Assim, talvez devido à existência de uma panóplia de contradições e paradoxos associados aos processo da Reforma Educativa iniciado nos finais dos anos 80, apesar das intenções políticas, a acção pedagógica e as metodologias utilizadas pelos professores e, principalmente, a organização curricular do acto educativo, mantiveram-se sensivelmente inalteradas e uniformizadas, embora o espectro cultural nas salas de aulas começasse a ser progressivamente mais amplo.

Apesar disso, parece existir, entre os professores, a ideia generalizada de que a reforma introduziu aspectos positivos e alguns até bastante inovadores na sua prática pedagógica, como é o caso da Área-escola, mas que nem sempre foram acompanhados de meios, de natureza diversa, imprescindíveis à sua concretização no terreno (Brazão & Sanches, 1997). As orientações futuras, em matéria de política educativa em Portugal, para além de tomarem em consideração os dados de avaliação produzidos pelos mecanismos de regulação do próprio sistema educativo, deverão ser, essencialmente, determinadas pela política educativa desenhada ao nível do espaço comum europeu.
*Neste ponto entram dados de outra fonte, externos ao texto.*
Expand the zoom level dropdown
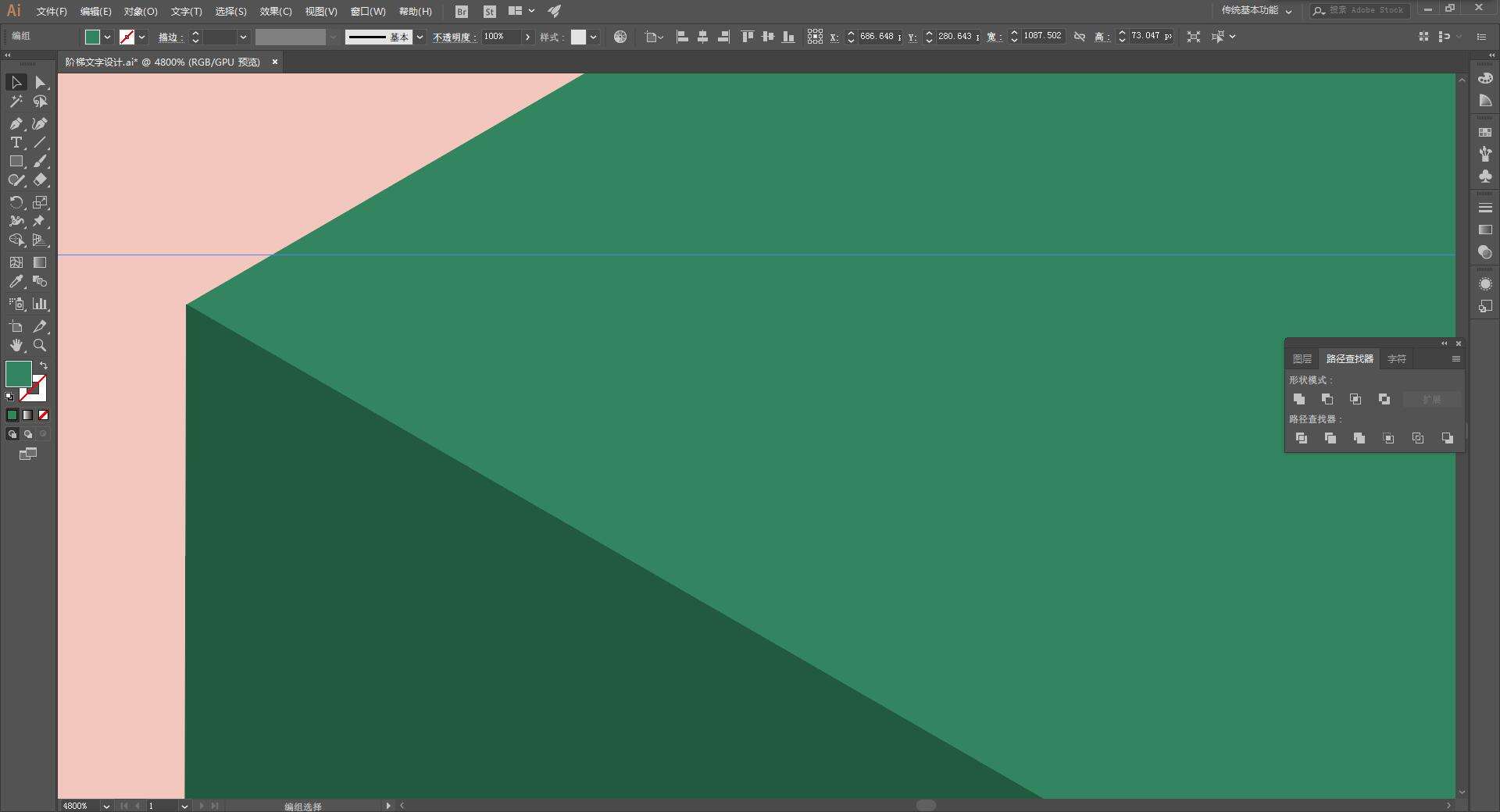 click(105, 806)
A passagem da Comunidade Económica Europeia a União Europeia veio alargar e institucionalizar uma prática de políticas comuns que abrange todos os sectores de actividade humana e social. A educação e a formação profissional terão, neste contexto, um papel determinante como garantia de apropriação, pelas futuras gerações, de valores comuns que, no respeito pelas identidades nacionais, corporizem e reforcem uma cultura europeia (Patrício, 1989; Martins, 1996). Os mesmos autores identificam valores de caracter universal que constituem a matriz cultural/educativa europeia: a liberdade, o pluralismo, a justiça social, a solidariedade e a paz, e sublinham a importância que os mesmos devem ter na concepção dos programas de formação de professores.

Em síntese: tivemos como objectivo central deste discurso apresentar as características essenciais da sociedade em geral e da escola/educação, em particular, para, a partir destas, perspectivarmos e explicitarmos a actual função docente que será alvo do nosso estudo no próximo capítulo deste Enquadramento Teórico.